Dataset entries
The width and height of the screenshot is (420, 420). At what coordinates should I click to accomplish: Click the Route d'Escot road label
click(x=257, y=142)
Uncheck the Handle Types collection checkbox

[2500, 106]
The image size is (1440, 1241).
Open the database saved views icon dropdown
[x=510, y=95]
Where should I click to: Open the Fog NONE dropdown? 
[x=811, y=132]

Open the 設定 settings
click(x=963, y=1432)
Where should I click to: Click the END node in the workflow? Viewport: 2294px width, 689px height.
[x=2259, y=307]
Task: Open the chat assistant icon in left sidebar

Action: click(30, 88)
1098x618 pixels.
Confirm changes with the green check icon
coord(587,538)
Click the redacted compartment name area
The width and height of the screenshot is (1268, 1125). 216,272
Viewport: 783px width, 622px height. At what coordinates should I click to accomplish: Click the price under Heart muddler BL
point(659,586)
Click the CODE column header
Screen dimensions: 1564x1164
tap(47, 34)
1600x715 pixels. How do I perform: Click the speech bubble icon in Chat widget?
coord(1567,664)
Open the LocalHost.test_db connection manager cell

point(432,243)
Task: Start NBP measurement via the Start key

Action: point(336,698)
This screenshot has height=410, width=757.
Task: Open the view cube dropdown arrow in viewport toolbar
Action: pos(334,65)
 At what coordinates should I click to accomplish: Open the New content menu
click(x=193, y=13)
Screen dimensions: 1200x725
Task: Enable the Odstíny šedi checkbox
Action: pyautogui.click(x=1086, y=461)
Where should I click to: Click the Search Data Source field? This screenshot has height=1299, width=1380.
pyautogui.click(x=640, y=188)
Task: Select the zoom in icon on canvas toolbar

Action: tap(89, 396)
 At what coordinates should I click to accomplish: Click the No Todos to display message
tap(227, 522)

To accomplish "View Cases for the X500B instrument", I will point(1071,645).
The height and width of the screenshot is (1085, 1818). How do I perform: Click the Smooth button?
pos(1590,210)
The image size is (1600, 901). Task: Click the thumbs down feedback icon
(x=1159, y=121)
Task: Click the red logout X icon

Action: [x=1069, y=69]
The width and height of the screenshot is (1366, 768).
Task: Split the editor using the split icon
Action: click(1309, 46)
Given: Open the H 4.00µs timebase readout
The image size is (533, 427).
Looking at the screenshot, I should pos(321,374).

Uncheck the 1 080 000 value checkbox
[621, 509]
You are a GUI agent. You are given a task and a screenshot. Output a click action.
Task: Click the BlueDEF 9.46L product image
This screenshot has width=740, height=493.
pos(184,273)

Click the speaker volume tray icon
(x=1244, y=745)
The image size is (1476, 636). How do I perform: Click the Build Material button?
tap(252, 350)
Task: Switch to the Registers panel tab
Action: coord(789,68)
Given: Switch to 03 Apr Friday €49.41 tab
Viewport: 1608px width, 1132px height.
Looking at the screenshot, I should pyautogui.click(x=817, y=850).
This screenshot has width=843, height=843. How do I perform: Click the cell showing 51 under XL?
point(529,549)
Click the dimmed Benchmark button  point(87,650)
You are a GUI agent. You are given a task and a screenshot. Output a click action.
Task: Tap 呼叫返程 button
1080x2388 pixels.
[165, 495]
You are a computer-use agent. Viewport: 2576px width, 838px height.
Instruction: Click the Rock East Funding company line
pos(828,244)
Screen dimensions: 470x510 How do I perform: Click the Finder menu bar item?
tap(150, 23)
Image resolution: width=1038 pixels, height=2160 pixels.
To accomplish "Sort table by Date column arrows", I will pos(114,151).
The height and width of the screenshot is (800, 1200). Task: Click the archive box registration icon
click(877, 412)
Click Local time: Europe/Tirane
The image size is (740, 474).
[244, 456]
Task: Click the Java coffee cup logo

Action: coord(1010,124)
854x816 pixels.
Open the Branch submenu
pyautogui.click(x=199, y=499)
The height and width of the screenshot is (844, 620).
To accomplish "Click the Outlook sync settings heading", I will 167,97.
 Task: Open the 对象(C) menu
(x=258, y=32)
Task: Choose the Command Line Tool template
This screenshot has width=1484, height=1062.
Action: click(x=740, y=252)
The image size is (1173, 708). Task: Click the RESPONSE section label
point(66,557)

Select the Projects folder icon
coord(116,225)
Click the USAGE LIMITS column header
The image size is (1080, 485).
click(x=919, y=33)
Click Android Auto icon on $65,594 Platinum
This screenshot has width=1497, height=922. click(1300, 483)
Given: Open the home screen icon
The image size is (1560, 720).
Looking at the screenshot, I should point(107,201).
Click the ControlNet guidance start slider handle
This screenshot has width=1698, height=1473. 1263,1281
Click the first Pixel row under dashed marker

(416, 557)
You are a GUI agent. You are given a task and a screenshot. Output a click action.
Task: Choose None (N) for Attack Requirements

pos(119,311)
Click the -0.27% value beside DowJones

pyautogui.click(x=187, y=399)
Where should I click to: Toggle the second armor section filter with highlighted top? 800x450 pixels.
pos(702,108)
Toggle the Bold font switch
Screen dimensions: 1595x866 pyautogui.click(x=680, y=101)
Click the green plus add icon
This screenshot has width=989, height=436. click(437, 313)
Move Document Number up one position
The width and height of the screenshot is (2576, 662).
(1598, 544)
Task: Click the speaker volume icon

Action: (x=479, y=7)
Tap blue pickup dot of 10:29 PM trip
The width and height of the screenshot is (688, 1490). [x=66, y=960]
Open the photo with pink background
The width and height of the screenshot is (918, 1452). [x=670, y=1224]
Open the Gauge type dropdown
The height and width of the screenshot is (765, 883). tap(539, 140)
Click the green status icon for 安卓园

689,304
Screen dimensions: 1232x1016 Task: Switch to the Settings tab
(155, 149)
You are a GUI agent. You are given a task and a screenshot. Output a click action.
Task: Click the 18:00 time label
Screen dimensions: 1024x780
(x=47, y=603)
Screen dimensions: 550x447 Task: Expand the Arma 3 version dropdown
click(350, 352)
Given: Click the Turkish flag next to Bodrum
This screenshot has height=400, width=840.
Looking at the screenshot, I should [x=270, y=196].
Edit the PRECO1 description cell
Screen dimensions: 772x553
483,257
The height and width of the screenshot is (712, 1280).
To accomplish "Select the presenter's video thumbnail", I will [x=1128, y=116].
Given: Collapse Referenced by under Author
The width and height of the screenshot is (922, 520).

What you should do: Retype only the stretch of lines above starting at the one with "Uncheck the 1 080 000 value checkbox" and stopping at the one with "Task: Choose the Command Line Tool template", exactly as written, with both kept.

Solution to this exercise:
Uncheck the 1 080 000 value checkbox
[621, 509]
You are a GUI agent. You are given a task and a screenshot. Output a click action.
Task: Click the BlueDEF 9.46L product image
This screenshot has width=740, height=493.
pos(184,273)

Click the speaker volume tray icon
(x=1244, y=745)
The image size is (1476, 636). How do I perform: Click the Build Material button?
tap(252, 350)
Task: Switch to the Registers panel tab
Action: coord(789,68)
Given: Switch to 03 Apr Friday €49.41 tab
Viewport: 1608px width, 1132px height.
Looking at the screenshot, I should pyautogui.click(x=817, y=850).
This screenshot has width=843, height=843. How do I perform: Click the cell showing 51 under XL?
point(529,549)
Click the dimmed Benchmark button  point(87,650)
You are a GUI agent. You are given a task and a screenshot. Output a click action.
Task: Tap 呼叫返程 button
1080x2388 pixels.
[165, 495]
You are a computer-use agent. Viewport: 2576px width, 838px height.
Instruction: Click the Rock East Funding company line
pos(828,244)
Screen dimensions: 470x510 How do I perform: Click the Finder menu bar item?
tap(150, 23)
Image resolution: width=1038 pixels, height=2160 pixels.
To accomplish "Sort table by Date column arrows", I will pos(114,151).
The height and width of the screenshot is (800, 1200). Task: Click the archive box registration icon
click(877, 412)
Click Local time: Europe/Tirane
The image size is (740, 474).
[244, 456]
Task: Click the Java coffee cup logo

Action: coord(1010,124)
854x816 pixels.
Open the Branch submenu
pyautogui.click(x=199, y=499)
The height and width of the screenshot is (844, 620).
To accomplish "Click the Outlook sync settings heading", I will 167,97.
 Task: Open the 对象(C) menu
(x=258, y=32)
Task: Choose the Command Line Tool template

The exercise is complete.